Gli esordi artistici
Della produzione pittorica degli
anni Trenta sappiamo solo che dipingeva molto e utilizzando
tecniche diverse, dall'olio all'acquarello, con ampiezza di
ispirazione e di soggetti. Nature morte, marine, paesaggi sono
temi ricorrenti nella produzione dei decenni Trenta e Quaranta,
per poi essere quasi abbandonati, messi in un canto dalla
ricerca sempre più coinvolgente sulla figura umana. E non era
certo una scelta, questa, dettata da ragioni di mercato; anzi,
furono proprio quegli acquarelli e quegli oli che ritraevano
delicati paesaggi a dargli le prime, modeste soddisfazioni
economiche, il piacere di vedere qualche sua opera venduta alle
prime mostre milanesi alle quali aveva modo di partecipare.
Lavorando in una bottega
artigiana specializzata in pirografie e lavori a sbalzo su rame,
Giorgio vi conobbe Maria Spinazzi, che sposò il 29 dicembre 1937
e con la quale andò a vivere in un appartamento al numero 1 di
via Gentile (ora via Alberico Gentili), sempre a Milano.
Nel 1939 nasceva il figlio
Claudio e le necessità della famiglia inducevano Scarpati ad
accettare un più sicuro impiego in un ufficio periferico della
STIPEL (poi SIP), posto che mantenne fino alla fine della
seconda guerra mondiale.
I primi bombardamenti alleati su
Milano, via via sempre più frequenti e pericolosi, tra il '42 e
il '43, costringono la piccola famiglia dell'artista a sfollare
più volte da Milano per cercare sicurezza in Brianza. Il primo
rifugio giussanese degli Scarpati fu a Birone, dove vennero
ospitati saltuariamente, ma per periodi via via sempre più
lunghi, dalla famiglia Tonelli.
Nonostante i travagli e i disagi
di quegli anni, Scarpati continuava con costanza la sua attività
artistica, riuscendo anche ad esporre a due mostre personali a
Monza, all'Arengario nel settembre del 1944 e nei locali della
‘Pro Cultura’ al Carrobiolo tra il luglio e l'agosto del 1945,
riscuotendo un vivo successo in entrambe le occasioni. Terminata
la guerra, Giussano appare a Scarpati come il luogo ideale per
stabilirvi la residenza; il trasferimento definitivo avverrà nel
1946, dopo la nascita della figlia Margherita.

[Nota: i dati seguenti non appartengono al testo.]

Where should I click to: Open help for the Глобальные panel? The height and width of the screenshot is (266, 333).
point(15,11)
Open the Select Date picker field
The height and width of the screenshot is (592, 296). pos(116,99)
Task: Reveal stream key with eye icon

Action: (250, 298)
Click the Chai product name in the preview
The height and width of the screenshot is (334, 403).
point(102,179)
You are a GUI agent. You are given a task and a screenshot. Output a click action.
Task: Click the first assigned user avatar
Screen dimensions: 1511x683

Presa la decisione di dedicarsi
completamente alla produzione artistica, pur consapevole delle
difficoltà
che avrebbe incontrato, soprattutto in quegli anni di generale
disagio economico, nel 1947 Scarpati espone per la prima volta
una sua personale a Milano, alla Galleria Ranzini, e nello
stesso anno espone e raccoglie consensi anche a Napoli, la città
della sua giovinezza e della sua formazione artistica.
Liberatosi di quel tocco accademico, quasi ancora scolastico,
che alcuni critici avevano sottolineato nell'esame della sua
prima produzione, Scarpati ha ormai individuato la propria
strada e si fa sempre più sicuro dei propri mezzi, fondendo
piacevolmente, come scrisse Fulvio Provasi nel 1949 «l'irruenza
coloristica dei migliori artisti partenopei, con la poesia un
poco triste, ma di indubbia importanza, della scuola lombarda.»
Intanto, la Brianza, che si
rivelerà per Scarpati feconda di committenze private e
pubbliche, gli è entrata nel sangue e nel cuore; di questa terra
ha imparato ad amare la dolcezza del paesaggio e l'operosità
della gente.
Scarpati illustratore
Nel 1950 Scarpati concepisce
l'arduo progetto di illustrare la Divina Commedia,
proponendosi di completare l'opera entro otto anni. Si applica
allo studio del poema dantesco, utilizzando un'edizione
scolastica del 1949, ancora conservata dai famigliari con le
postille del pittore. Il frutto del lavoro decennale sul testo
dantesco furono ben 104 tavole (formato cm. 70x50) dipinte a
tecnica mista (tempere e matite colorate), che furono esposte
per la prima volta a Milano nel giugno 1960 alla Galleria S.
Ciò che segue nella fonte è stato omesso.